§ **SET TASKS**:
A - For the hypervisor fuzzing course notes below, decide whether each statement agrees with them: (i) the hypervisor is a UEFI program written in Rust; (ii) the DXE execution phase supports multiple threads; (iii) the hypervisor runs one VM per physical processor socket. Answer yes or no for each and quote the deciding words from the notes.
B - Output, word for word, the part of the hypervisor fuzzing course notes below that opens with the words containing "Rust programming course" and closes with "not even accurate.".
C - Write the next part of the hypervisor fuzzing course notes below, picking up after their final line.

How we achieve the goals

What I cannot create, I do not understand -- Richard Feynman

Writing a fuzzing hypervisor from the ground
- Familiarizing yourselves with specifications
- Having references to relevant open source implementations

What you learn

You will have a hypervisor that runs and fuzzes a target as a VM
You will have a cross platform hypervisor development and debugging setup
You will be able to extend implementation for your use cases
You will be able to better navigate existing hypervisor code
You will be prepared for writing your own custom hypervisors

Our fuzzer design

Greybox fuzzing
- Mutation-based
- Edge coverage guided
Snapshot-based
Input: snapshot file, corpus files, patch file

Our hypervisor design

Creates a VM from the snapshot
Starts a fuzzing iteration with the VM, meaning:
1. injecting mutated input into the VM's memory,
2. letting the VM run, and
3. observing possible bugs in the VM
Reverts the VM at the end of each fuzzing iteration
Runs as many VMs as the number of logical processors on the system
Is a UEFI program in Rust
Is tested on Bochs, VMware and select bare metal models

What this class is NOT

Rust programming course
Fuzzing course
- The Awesome Fuzzing discord server is a good place to seek suggestion if interested
Learning usage or internals of any specific existing software
Covering details that are not required for reading majority of provided code
- Thus, some descriptions may be over-simplified and not even accurate.

Demo: our hypervisor fuzzer

Will show the hypervisor running on VMware and fuzzing the target

Why hypervisor for fuzzing

Advantages:
- Fuzzing targets are not limited to user-mode
- Substantially faster than emulators
Examples
- Customized hypervisors: KF/x (Xen), kAFL/Nyx (KVM), HyperFuzzer (Hyper-V)
- Using hypervisor API: What The Fuzz, Rewind, Hyperpom, Snapchange
- Original hypervisors: FalkVisor, Barbervisor

UEFI applications

UEFI is a pre-OS environment, aka, BIOS
Our execution phase (called "DXE") is:
- single threaded; no thread or process
- ring-0 and long-mode
- single flat address space
Why
- Less waste of system resources
- OS agnostic deigns and dev environment
- No need to worry about compatibility with OS
- Easy to access hardware features
- Well documented API
- Why would we need an OS?

Rust🦀

A language empowering everyone to build reliable and efficient software

Why
- Why not?
- Absolutely more productive than C/C++ for writing UEFI programs
  - excellent ranges of libraries (core-library and crates)
  - compiler enforced safe guards, preventing bugs
- As a security minded engineer, you should stop writing new code in C/C++

Classification of hypervisors

Software-based: Paravirtualization (Xen), binary-translation and emulation (old VMware)
Hardware-assisted: Uses hardware assisted virtualization technology, HW VT, eg, VT-x and AMD-V (almost any hypervisors)
vs. emulators/simulators
- Hypervisors run code on real processors (direct execution) plus minimal use of emulation techniques
- Emulators emulate everything; thus, slower
- Many emulators now use HW VT to boost performance: QEMU + KVM, Android Emulator + HAXM, Simics + VMP
"Hypervisor" is most often interchangeable with "VMM"

§ **SOURCE MATERIAL**:
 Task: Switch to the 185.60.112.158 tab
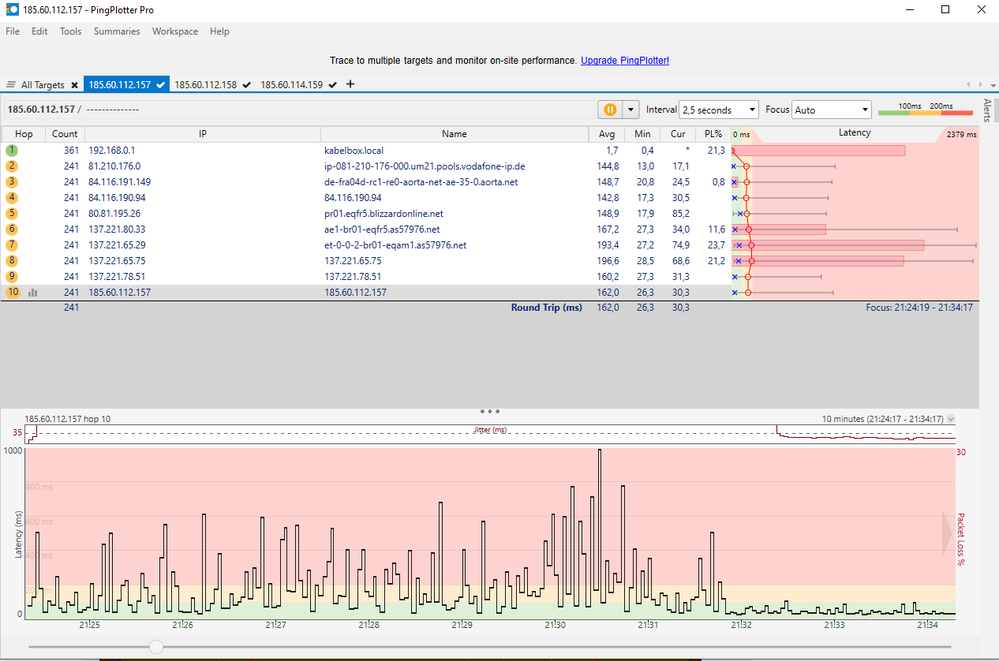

§ **RESPONSES IN ORDER**:
A -
(i) Yes: "Is a UEFI program in Rust"
(ii) No: "single threaded; no thread or process"
(iii) No: "Runs as many VMs as the number of logical processors on the system"

B -
Rust programming course
Fuzzing course
- The Awesome Fuzzing discord server is a good place to seek suggestion if interested
Learning usage or internals of any specific existing software
Covering details that are not required for reading majority of provided code
- Thus, some descriptions may be over-simplified and not even accurate.

C -
This class will explicitly talk about Hardware-assisted hypervisors

Hypervisor vs host, VM vs guest

Those are interchangeable
When HW VT is in use, a processor runs in one of two modes:
- host-mode: the same as usual + a few HW VT related instructions are usable.
  - Intel: VMX root operation
    
    24.3 INTRODUCTION TO VMX OPERATION
    
    (...) Processor behavior in VMX root operation is very much as it is outside VMX operation.
  - AMD: (even does not defined the term)
- guest-mode: the restricted mode where some operations are intercepted by a hypervisor
  - Intel: VMX non-root operation
    
    24.3 INTRODUCTION TO VMX OPERATION
    
    (...) Processor behavior in VMX non-root operation is restricted and modified to facilitate virtualization. Instead of their ordinary operation, certain instructions (...) and events cause VM exits to the VMM.
  - AMD: Guest-mode
    
    15.2.2 Guest Mode
    
    This new processor mode is entered through the VMRUN instruction. When in guest-mode, the behavior of some x86 instructions changes to facilitate virtualization.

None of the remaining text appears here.